The Padres' rotation is a lot easier to discern, with manager Bob Melvin turning to Blake Snell and Joe Musgrove-- in whatever order -- when the series shifts to Games 3 and 4 from San Diego. Snell struggled through six walks in his Game 2 start against the Mets on Saturday, but Musgrove dominated through seven one-hit innings in the decisive Game 3 on Sunday. At one point, perhaps in an effort to throw off his rhythm, Mets manager Buck Showalter asked umpires for a thorough check of Musgrove to ensure he wasn't pitching with an illegal foreign substance.
Melvin hasn't addressed the issue with Showalter and doesn't believe he needs to.
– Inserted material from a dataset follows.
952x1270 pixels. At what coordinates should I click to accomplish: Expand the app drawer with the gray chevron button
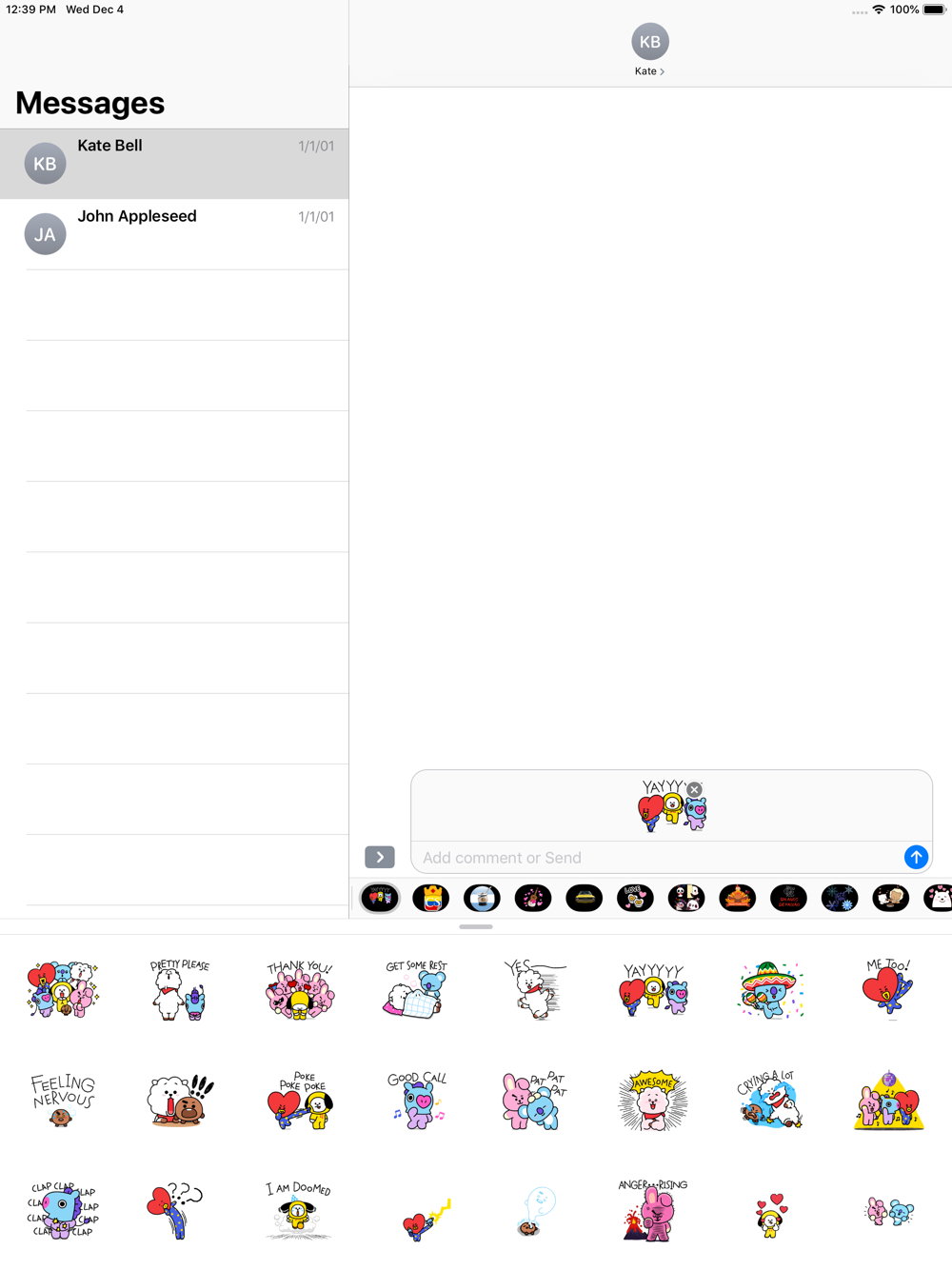[380, 857]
"He texted congratulations after the game and I thanked him," Melvin said. "We have another series coming up here, so for me that's kind of water under the bridge."
The Dodgers have dominated the Padres of late, winning their last nine games against them in 2021 and 14 of 19 in 2022, during which they outscored them 109-47. But the Padres look like a different team heading in. Josh Hader has looked sharp lately, Juan Soto has shown signs of getting back to his usual self, and the Padres saw Trent Grisham, a .184/.284/.341 hitter this season, come alive in New York. Grisham had been sitting against lefties down the stretch, but Melvin indicated he'd start against the left-handed Urias and Kershaw in Games 1 and 2.
"There's going to be a lot of emotions," Roberts said of a series pinning two division rivals separated by 125 miles. "It's going to be a very intense series."